Certains articles de journaux américains de l’époque témoignent effectivement de l’importance stratégique que prend la question du bilinguisme des Québécois dans ce contexte de guerre. Le 14 septembre 1941, le New York Times publie l’éditorial « Canada's War Effort is Analyzed » signé par le publiciste et éditeur américain William R. Mathews (p. E6). Selon ce dernier, l’unilinguisme des Canadiens français, comme leur manque d’éducation, constituent des obstacles à la création d’une armée nationale et au recrutement d’officiers. Un autre article de l’historienne américaine Elizabeth H. Armstrong, « Quebec's Influence on Canadian Defence Policy », paraît en 1941 dans l’Inter- American Quarterly. Armstrong, bien connue pour son étude de la crise de la conscription au Québec, expose l’importance stratégique de la question linguistique québécoise dans une éventuelle stratégie de défense canado-américaine : « Few people on this side of the border, outside of official or academic circles, fully realize the importance of the Quebec "problem", or even that it is one » (p. 2). Depuis la capitulation de la France en 1940, affirme l’auteure, le Canada français réalise qu’il doit désormais vivre dans un monde anglo-saxon où il ne peut se permettre de rester isolé. Dans ce contexte,

Armstrong réfère explicitement à la politique d’intensification de l’enseignement de l’anglais du gouvernement Godbout qu’elle qualifie de « courageuse » :

Realizing, since the French collapse, that French Canada could afford less than ever to remain isolated, the Godbout government has initiated a campaing for a greatly increased teaching of English in the provincial schools. It has been realized for a long time that English was inadequately taught to French Canadians outside the metropolitan centers of Montreal and Quebec (p. 2).
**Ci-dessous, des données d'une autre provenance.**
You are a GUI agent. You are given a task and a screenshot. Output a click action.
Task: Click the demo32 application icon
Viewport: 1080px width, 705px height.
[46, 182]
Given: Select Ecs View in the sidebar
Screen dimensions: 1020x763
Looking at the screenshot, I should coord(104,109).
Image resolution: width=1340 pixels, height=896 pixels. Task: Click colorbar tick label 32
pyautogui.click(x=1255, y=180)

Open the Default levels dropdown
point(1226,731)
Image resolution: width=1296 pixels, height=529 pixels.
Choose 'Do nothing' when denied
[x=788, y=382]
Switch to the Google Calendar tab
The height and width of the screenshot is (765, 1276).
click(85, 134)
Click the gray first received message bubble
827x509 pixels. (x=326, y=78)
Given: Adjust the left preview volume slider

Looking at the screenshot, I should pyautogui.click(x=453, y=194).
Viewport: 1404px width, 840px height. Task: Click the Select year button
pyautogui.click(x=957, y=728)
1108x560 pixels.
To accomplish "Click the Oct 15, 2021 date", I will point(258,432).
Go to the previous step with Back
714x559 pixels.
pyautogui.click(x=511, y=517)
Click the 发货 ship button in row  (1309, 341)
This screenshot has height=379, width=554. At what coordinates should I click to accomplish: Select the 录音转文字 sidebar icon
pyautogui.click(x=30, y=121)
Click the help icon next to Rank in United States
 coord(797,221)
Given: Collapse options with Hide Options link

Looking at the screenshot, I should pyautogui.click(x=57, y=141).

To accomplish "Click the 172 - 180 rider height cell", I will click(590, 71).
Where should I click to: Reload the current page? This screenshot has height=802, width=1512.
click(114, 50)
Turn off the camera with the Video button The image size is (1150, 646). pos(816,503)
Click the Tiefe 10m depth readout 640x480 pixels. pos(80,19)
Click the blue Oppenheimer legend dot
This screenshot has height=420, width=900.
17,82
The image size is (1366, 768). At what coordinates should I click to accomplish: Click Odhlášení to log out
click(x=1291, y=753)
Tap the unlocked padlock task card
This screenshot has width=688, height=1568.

La compréhension du « problème » québécois, conclut Armstrong, est essentielle à toute volonté de collaboration canado-américaine dans un objectif de défense : « It will be interesting to see whether the intelligent modern leadership exemplified by Mr. Godbout, or a narrow obscurantist nationalism, have more force with French Canadians during these critical times. Possibly the successor failure of plans for hemisphere defense may hinge upon this issue » (p. 2).

4.7. Conclusion

La querelle entourant la réforme de l’enseignement de l’anglais au Québec s’estompera progressivement en 1942 dans la foulée du plébiscite sur la conscription et quelques mois avant l’adoption de la Loi sur l’Instruction publique obligatoire en 1943. Néanmoins, cette question de la nécessité relative du bilinguisme, comme de ses effets, demeurera d’actualité et pavera ultimement la voie à une intensification du débat linguistique, vers la fin des années 50. Le prochain chapitre aborde cette seconde partie de la genèse historique des cadres. Il s’amorce peu avant la Révolution tranquille et s’étend jusqu’aux années 2000, pour se terminer lors de l’adoption de la mesure d’enseignement intensif de l’anglais par le gouvernement Charest en 2011. Au cours de cette période, le contexte international de mondialisation fait en sorte que le métacadre libéralisant se transforme peu à peu en métacadre globalisant. Nous verrons ainsi comment le débat sur cet enjeu passe d’un contexte dominé par un métacadre nationalisant à un contexte où le métacadre globalisant semble s’imposer.